In versperrten, versteckten oder abgelegenen Orten findet sich besonders wertvolles Zeug und so wird die gründliche Erkundung der Spielwelt immer wieder aufs Neue belohnt. Manchmal müsst ihr einfach nur den passenden Schlüssel finden oder mit der richtigen Person sprechen, um Zugang zu erhalten. Es gibt aber auch Türen und Schlösser, die ein bestimmtes Skill-Level voraussetzen oder brüchige Wände, die sich nur sprengen lassen, wenn man die entsprechende Fähigkeit freigeschaltet hat.

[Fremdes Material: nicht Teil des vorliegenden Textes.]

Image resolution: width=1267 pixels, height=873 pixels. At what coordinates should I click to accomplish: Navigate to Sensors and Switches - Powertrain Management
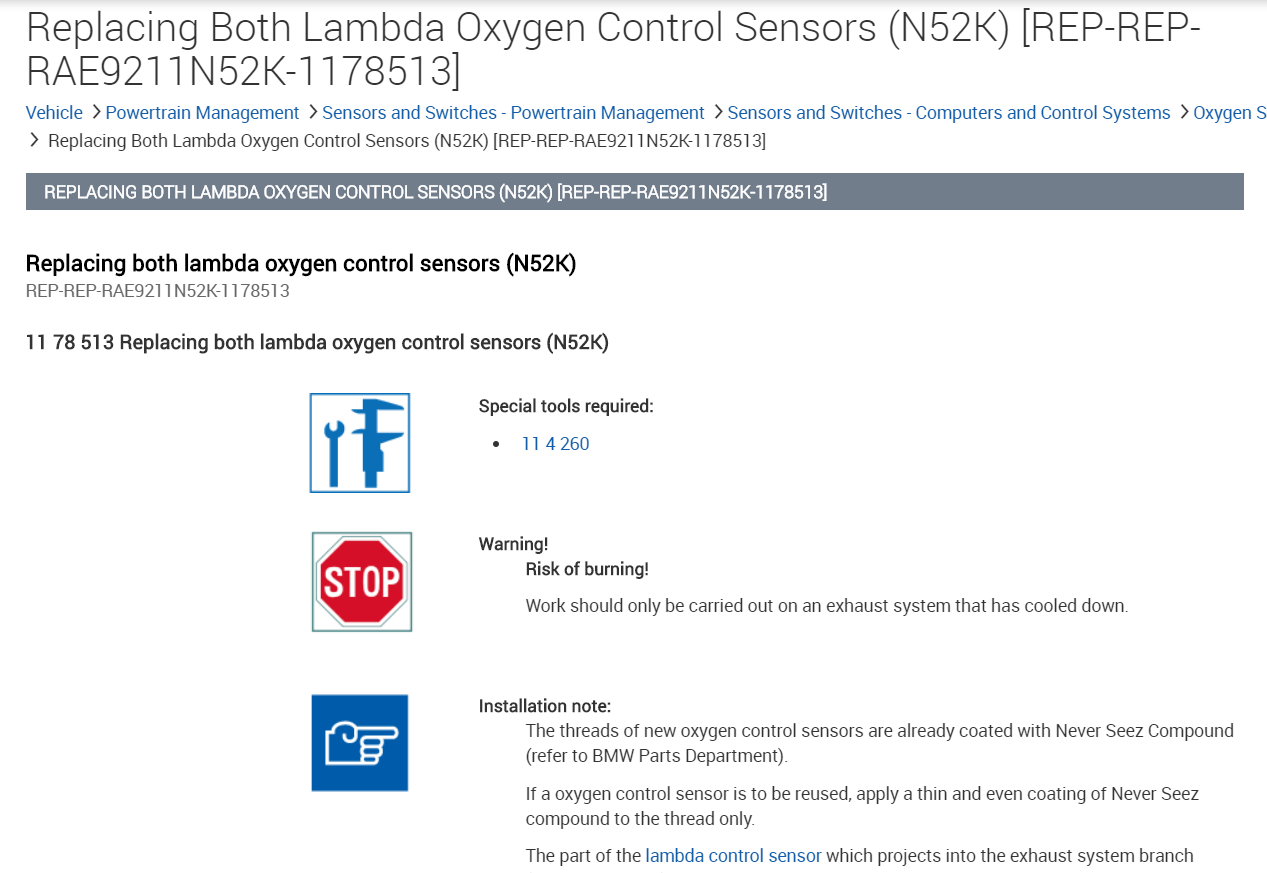tap(513, 113)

Unterm Strich bietet GreedFall fast alles, was ein Top-Rollenspiel ausmacht. Ein tolles Kampfsystem, eine ordentliche Story mit interaktiven Dialogen und eine Spielwelt, deren Erforschung sich lohnt. Ihr werdet nicht von Optionen und Möglichkeiten erschlagen, die Crafting- und Skill-Optionen bleiben stets simpel, aber motivierend. Perfekt ist GreedFall aber nicht, denn man merkt an allen Ecken und Enden, dass die Entwickler mit begrenzten Mitteln arbeiten mussten. Die Optik der NPCs wiederholt sich ebenso wie die Innenarchitektur vieler Gebäude. Für eine deutsche Sprachausgabe hat es auch nicht gereicht, doch die englische Synchro ist top und wenigstens gibt es deutsche Untertitel. The Witcher, Skyrim und Co. wirken natürlich opulenter, doch GreedFall hat mächtig viel Charme und man merkt, dass die Entwickler sehr viel Herzblut investiert haben. Kurz: Ich habe den Kauf zu keiner Zeit bereut.

GreedFall ist am 10. September 2019 für PC, PlayStation 4 und Xbox One erschienen.